Que proposons-nous, mouvements d’Amérique latine et de citoyens du monde ?
NOUS
DENONÇONS l’incohérence qui existe entre la soi-disant "stabilité" en fait réduite aux indicateurs économico-financiers et
les indicateurs de développement humain de l’Amérique latine, et proposons :
- De
continuer à exiger un remaniement de l’architecture financière internationale et de ses mécanismes, qui privilégient actuellement la libéralisation du commerce et des investissements au détriment de la gestion de la dette.
- De
renforcer encore davantage l’articulation des équipes et des campagnes concernant la dette : pour son annulation, des audits et un contrôle citoyen.
- De
contribuer à l’élaboration des nouveaux mécanismes financiers proposés en Amérique latine, tels que la Banco del Sur, le Fonds Monétaire du Sud ou la monnaie régionale, et de veiller à ce qu’ils soient réellement équitables.

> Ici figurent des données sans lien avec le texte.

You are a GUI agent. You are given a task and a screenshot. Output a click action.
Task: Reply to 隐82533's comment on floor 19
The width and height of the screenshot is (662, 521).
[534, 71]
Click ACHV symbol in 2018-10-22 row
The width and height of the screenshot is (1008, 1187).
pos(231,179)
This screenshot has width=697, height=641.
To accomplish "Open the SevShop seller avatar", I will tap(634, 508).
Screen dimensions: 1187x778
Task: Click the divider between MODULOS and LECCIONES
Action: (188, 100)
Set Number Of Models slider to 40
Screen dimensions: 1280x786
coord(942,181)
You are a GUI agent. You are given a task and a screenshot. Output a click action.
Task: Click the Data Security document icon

Chacun de ces projets doit s’inscrire dans le cadre d’un Code Financier International, conformément aux accords des Droits de l’Homme.
- De persévérer dans la
lutte pour des relations commerciales équitables, sans concurrence déloyale et dans le respect du droit au bien-être de nos agriculteurs, de notre souveraineté et de notre sécurité alimentaire, ainsi que pour la conservation et la gestion de la biodiversité de nos territoires.
Toutes ces propositions doivent converger et former une grande alliance mondiale contre les politiques économiques qui contribuent au changement climatique et au réchauffement de la planète.